Es war zu erwarten: Der Artikel „Mein Herz weint“ sorgte für Diskussionen. Und einmal mehr gerieten dabei ein paar Realitäten durcheinander. Hauptpunkt in den vielen Anmerkungen, die den Autor des Artikels erreichten, war das vermeintliche Versprechen des Westens, auf eine Erweiterung der Nato gen Osten zu verzichten. Der Deal: die deutsche Wiedervereinigung für einen Verzicht auf eine Nato-Osterweiterung. Immer wieder wurde der Bruch eines Versprechens des Westens als Urgrund für die jetzigen Ereignisse benannt.
Dabei bezieht sich Russlands Präsident Putin und viele andere auf einen Satz des früheren US-Außenministers James Baker, der im Frühjahr 1990 gesagt hat, dass sich die Nato im Zuge der Wiedervereinigung Deutschlands nicht nach Osten ausdehnen solle. Wichtig ist, dass dieser Satz im Rahmen der Zwei-plus-Vier-Gespräche zur Wiedervereinigung Deutschlands fiel; sich dieser Satz also nur auf die fünf neuen Bundesländer bezog. Von einer Osterweiterung, wie wir sie heute verstehen, war damals keine Rede. Es hätte auch gar kein Sinn gemacht, bestand 1990 doch noch die Sowjetunion und der Warschauer Pakt, das militärische Pendant zur Nato. Die Zwei-plus-Vier-Gespräche kamen im September 1990 zu einem Ende. Dabei einigten sich die Vertragspartner USA, Sowjetunion, England, Frankreich sowie die Bundesrepublik und die DDR auf eine Beschränkung der Nato-Präsenz auf dem Gebiet der dann ehemaligen DDR. Heißt: Es dürfen in den neuen Bundesländern keine Nuklearwaffen und keine fremden Truppen stationiert sein. Alles darüber hinaus Gehende war, wie der frühere Präsident der Sowjetunion, Michail Gorbatschow, immer wieder sagt, kein Thema. Es ahnte ja niemand, dass die Sowjetunion und damit auch der Warschauer Pakt ein Jahr später zerfallen sollten.
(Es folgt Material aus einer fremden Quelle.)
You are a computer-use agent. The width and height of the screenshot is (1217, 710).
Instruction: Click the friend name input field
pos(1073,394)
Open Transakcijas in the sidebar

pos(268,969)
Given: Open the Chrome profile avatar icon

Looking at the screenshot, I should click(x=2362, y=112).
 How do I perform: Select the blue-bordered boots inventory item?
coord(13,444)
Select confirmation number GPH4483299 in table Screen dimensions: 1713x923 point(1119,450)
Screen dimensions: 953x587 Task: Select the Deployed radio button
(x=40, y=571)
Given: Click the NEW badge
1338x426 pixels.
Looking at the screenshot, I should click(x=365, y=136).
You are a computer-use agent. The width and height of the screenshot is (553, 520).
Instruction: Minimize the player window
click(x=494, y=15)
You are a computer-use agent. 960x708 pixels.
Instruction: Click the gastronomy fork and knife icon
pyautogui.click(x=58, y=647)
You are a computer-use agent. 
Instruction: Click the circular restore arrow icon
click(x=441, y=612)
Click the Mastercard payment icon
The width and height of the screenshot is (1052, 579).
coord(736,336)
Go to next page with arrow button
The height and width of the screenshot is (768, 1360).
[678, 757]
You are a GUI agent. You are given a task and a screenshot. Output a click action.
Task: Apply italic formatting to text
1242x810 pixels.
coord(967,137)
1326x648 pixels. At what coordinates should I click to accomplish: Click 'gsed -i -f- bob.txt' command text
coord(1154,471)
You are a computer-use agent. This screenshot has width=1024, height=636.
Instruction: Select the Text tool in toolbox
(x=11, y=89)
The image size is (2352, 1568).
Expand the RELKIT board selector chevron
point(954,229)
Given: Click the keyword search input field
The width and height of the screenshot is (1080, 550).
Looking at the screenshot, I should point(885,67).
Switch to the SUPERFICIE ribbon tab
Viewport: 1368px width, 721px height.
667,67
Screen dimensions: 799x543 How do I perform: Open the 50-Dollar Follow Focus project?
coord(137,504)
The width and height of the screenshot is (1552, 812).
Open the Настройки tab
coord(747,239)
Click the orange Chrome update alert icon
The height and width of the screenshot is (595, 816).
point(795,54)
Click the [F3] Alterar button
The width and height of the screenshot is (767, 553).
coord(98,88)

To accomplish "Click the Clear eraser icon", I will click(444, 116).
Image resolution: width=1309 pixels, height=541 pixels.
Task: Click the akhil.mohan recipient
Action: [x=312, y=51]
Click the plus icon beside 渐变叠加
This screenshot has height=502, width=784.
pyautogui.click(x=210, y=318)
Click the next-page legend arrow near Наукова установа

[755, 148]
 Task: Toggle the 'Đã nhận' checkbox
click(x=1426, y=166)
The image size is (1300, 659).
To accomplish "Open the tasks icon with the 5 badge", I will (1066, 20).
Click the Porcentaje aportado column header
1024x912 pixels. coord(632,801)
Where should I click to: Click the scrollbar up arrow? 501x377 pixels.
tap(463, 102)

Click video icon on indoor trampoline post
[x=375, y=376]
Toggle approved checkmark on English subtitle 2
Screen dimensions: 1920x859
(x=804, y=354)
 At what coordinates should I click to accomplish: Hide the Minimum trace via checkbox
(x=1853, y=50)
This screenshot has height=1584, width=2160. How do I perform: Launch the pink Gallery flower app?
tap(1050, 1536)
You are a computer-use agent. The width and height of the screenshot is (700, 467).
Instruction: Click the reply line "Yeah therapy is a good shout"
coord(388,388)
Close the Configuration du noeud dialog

Erst der beginnende Zerfall der Sowjetunion ab dem Frühjahr 1991 brachte die Nato-Frage wieder auf den Tisch. Wobei westliche Politiker eher abweisend waren. Niemand in den westlichen Hauptstädten wollte die ehemaligen Warschauer-Pakt-Staaten jetzt in der Nato haben. Erst die Unruhen im inneren Russland, den Krisen in Moldau und Georgien und der Krieg in Tschetschenien lösten unter den früheren Warschauer-Pakt-Staaten eine enorme Dynamik gen Nato aus. In vielen Staaten des ehemaligen Ostblocks gewannen Mitte der 1990er Jahre pro-europäische Kräfte Wahlen und diese Kräfte ließen keinen Zweifel daran, dass sie in die Nato wollten. Es war eine Dynamik, die nicht zu stoppen war, und so entschieden sich die Nato-Staaten doch dazu, die Türen aufzumachen – in enger Abstimmung mit Russland. 1997 wurde ein Vertrag mit Russland geschlossen (Nato-Russland-Grundakte), der eine Nato-Erweiterung gen Osten unter der Bedingung, dass keine atomaren Waffen in diesen Ländern stationiert würden, ermöglichte. Und bis mindestens 2004 hatte Putin damit auch kein Problem. Zum Nato-Beitritt der Balten 2004 erklärte er in einer Pressekonferenz im Beisein des damaligen Bundeskanzlers Gerhard Schröder, dass sich die Beziehungen Russlands zur Nato erfreulich entwickelte. Das Sicherheitsbedürfnis Russlands würde mit dieser Erweiterung nicht tangiert. Und er betonte damals sogar, dass jedes Land das Recht habe, seine Form der Sicherheit zu wählen.
Der Ton hat sich geändert. Aber dieser Ton bildet die Realität immer weniger ab. Er bringt tatsächliche Fehler, wie der Entscheid, den Rubel dem freien Handel auszusetzen (es war in den Augen des Autors der Kardinalfehler), sogar zum Verschwinden. Weswegen der Diskurs immer knapp an den Realitäten vorbeiläuft. Die Konsequenz: Über die Jahre erodieren die Fundamente eines gelingenden Gesprächs und damit auch das gegenseitige Verstehen. Heißt im Umkehrschluss, ein paar grundlegende und gemeinsame Fakten müssen als Stützen wieder verbaut werden, damit der Dialog in Gang kommt und wir uns vielleicht wieder etwas besser verstehen lernen.